-- Begin SOURCE --

Markus Gull

Why your story needs a strong opponent and how to find the perfect one.

Recently, I sat in a workshop with one of my clients and we discussed the structure of his brand story. As usual, it didn't take long before we arrived at my question "Who is your opponent?" and the dialogue that ensued: "I don't have any opponents." - "Without opponents there is no conflict, and without conflict there is no story." - "But we are by far the market leader, I have no competition." - "Your competitor can never be your opponent anyway." - "Why not?" - "Among other reasons, because you must never be the hero of your story." - "Are you crazy now?"

I conduct this dialogue again and again. It reflects three central questions that many companies, brands and organisations often answer misleadingly and incorrectly:

    1. Who is the hero of the story?
    2. What role does the brand play?
    3. Who is the opponent?

 

too lazy to read on? Then listen to me:

In the blogcast, I read this recent blog article to you. With emphasis, of course!

 

Who is the hero of the story?

-- End SOURCE --

STATED PROBLEM: Extend the blog post on why a brand story needs an opponent, starting right after its last line.

-- Begin DATASET EXCERPT --

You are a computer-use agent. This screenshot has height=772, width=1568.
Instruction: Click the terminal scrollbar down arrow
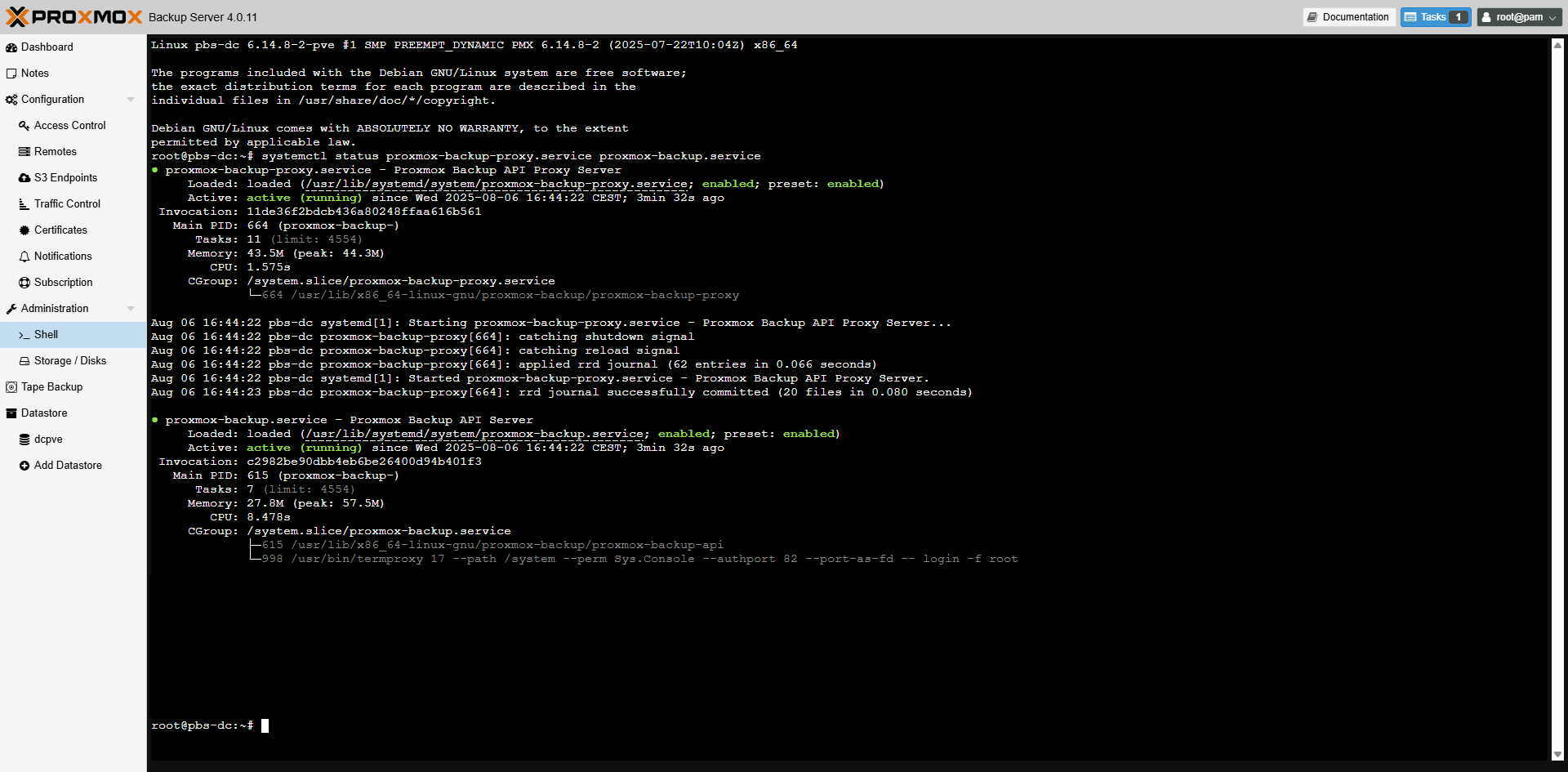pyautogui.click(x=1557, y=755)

-- End DATASET EXCERPT --

EXERCISE ANSWER:
In the traditional understanding of brand story, the brand is the hero, no question. However, this inevitably leads to the nowadays common, annoying troublemaker display shouting advertisement (aka adverstalking), which constantly talks about itself, can be quite funny/exciting/emotional, but at the end of the day generates nothing but echo and noise before the defeat.

The essence of my brand management method Hero Branding®and its central axis is the radical change of perspective that lets us see a brand's audience as heroes. That's why we say Hero Branding®- brands make heroes.

We subordinate everything we do to this perspective because we keep a sentence by John Steinbeck in mind: "If a story is not about the hearer he will not listen ... A great lasting story is about everyone or it will not last.

The hero of a story must change or something must change for him. Without this transformation, there is no story. Often the hero is even the only character in a story that changes.

In the history of a brand, the customer is now the one for whom something changes because he gains benefit from the product or service, gains insight, learns something, gains additional prestige, in short: improves his status in some way.

A special characteristic of a brand is that it does not change, but constantly and consistently embodies what people expect of it. Or that it adapts at most in mini-steps to the developments of the times - and that over a long period of time. For this reason alone, your brand cannot be the hero of the story.

If a brand really does change massively, then it is called a relaunch. But even then, the change only affects the brand values in very, very few exceptional cases, but mostly the appearance of the brand.

 

Opponents

 

What is the function of the brand?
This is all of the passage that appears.